Since April last year, however, the government has repeatedly eased restrictions earlier than experts have advised. A collapse in COVID-19 testing following the first lockdown led to another outbreak last August, including a number of deaths, but only Auckland was locked down. Ardern has assured big business that she intends to avoid any further nationwide shutdowns.
Experts and healthcare workers have raised concerns about conditions in managed isolation and quarantine (MIQ) facilities—hotels that have been repurposed to accommodate people returning from overseas for a two-week period of isolation. Many of these centres are understaffed, and lack the ability to enforce proper social distancing and ventilation. Over the past year, numerous COVID-19 cases have leaked from the hotels into the community. There are currently 53 people in MIQ who have tested positive.
Another factor in the latest outbreak is the intense economic pressure facing workers and small businesses in South Auckland, one of the poorest areas of the country. Workers with COVID-19 symptoms may well face pressure from employers to go to work regardless.

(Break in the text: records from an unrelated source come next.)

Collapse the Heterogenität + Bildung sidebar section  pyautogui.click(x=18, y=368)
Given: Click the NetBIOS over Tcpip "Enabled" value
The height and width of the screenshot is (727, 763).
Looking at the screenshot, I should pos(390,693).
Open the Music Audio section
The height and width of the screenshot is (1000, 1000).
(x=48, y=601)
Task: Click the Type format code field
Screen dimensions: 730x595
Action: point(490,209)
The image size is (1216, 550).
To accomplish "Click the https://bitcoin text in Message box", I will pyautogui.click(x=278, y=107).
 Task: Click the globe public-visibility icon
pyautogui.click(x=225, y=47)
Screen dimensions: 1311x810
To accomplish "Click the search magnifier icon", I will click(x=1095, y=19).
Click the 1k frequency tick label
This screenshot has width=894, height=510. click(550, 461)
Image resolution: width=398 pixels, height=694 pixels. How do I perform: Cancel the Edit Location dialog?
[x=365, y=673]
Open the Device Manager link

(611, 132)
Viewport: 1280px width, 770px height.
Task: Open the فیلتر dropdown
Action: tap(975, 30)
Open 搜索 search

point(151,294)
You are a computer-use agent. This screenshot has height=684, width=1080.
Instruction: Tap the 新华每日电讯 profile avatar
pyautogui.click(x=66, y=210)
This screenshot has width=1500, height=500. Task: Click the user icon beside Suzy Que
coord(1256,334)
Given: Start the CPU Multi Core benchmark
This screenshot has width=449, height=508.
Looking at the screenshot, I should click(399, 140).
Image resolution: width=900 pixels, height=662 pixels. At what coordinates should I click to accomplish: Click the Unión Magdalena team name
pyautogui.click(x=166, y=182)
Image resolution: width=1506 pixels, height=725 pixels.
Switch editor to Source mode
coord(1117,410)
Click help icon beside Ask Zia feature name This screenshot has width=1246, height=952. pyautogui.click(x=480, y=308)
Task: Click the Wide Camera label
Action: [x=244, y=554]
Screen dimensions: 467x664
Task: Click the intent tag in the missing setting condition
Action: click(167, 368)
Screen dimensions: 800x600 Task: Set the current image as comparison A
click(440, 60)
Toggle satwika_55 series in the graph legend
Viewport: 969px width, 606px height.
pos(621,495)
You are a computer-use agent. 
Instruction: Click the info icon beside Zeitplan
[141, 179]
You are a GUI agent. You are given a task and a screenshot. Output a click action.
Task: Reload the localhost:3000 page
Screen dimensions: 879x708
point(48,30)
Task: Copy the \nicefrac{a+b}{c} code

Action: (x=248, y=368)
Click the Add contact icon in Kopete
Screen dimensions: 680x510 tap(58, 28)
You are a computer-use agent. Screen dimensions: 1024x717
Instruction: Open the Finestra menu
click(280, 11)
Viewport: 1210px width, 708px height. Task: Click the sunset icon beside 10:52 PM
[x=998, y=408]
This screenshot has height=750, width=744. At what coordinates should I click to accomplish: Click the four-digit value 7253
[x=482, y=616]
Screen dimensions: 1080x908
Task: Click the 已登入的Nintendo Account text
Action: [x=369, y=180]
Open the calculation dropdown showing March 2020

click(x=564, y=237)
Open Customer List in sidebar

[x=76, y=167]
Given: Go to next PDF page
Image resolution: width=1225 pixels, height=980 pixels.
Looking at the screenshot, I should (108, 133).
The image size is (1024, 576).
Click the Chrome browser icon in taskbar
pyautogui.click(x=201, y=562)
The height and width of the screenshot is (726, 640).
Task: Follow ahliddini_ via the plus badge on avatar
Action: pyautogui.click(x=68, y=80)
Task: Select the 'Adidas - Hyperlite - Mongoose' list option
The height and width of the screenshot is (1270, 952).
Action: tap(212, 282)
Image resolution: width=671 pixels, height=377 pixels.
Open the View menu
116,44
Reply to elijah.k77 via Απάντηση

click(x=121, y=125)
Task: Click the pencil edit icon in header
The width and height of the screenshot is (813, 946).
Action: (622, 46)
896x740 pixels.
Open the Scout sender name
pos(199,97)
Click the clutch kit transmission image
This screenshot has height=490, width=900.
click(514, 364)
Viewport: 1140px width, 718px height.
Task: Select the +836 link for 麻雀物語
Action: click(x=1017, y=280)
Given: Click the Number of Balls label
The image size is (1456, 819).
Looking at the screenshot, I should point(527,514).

Like governments in Australia, the US and Europe, the Ardern government’s main response to the pandemic was to make tens of billions of dollars available to businesses, in the form of subsidies, loans and bailouts. The Reserve Bank’s quantitative easing measures are pumping billions more into the coffers of the banks.
Meanwhile, tens of thousands of workers have been sacked, and out-of-control speculation in the property market has pushed up rents and house prices, leading to increased homelessness and insecurity. At least one in five children are living in poverty after housing costs are accounted for.
Fuatino Laban, who works at a South Auckland food bank, told TVNZ on February 24 that the government’s latest child poverty figures, which show a marginal improvement, were “skewed” because the survey ended before the pandemic hit New Zealand. “During the winter it was so hard, getting families coming through asking for blankets, heaters, using clothing to sleep underneath just to keep themselves warm,” she said.
Chris Farrelly, from Auckland City Mission, told Radio NZ on March 2 that “in the last 12 months food insecurity in New Zealand has doubled” and roughly a million people, one in five, “cannot afford, week-on-week, to put nutritious, good, appropriate food on their table for themselves and their families.”
This month the government announced it will set up six “food hubs” in Auckland because of the soaring demand facing charities. The government has refused to significantly lift welfare benefits and wages or take other measures such as rent controls to address the crisis.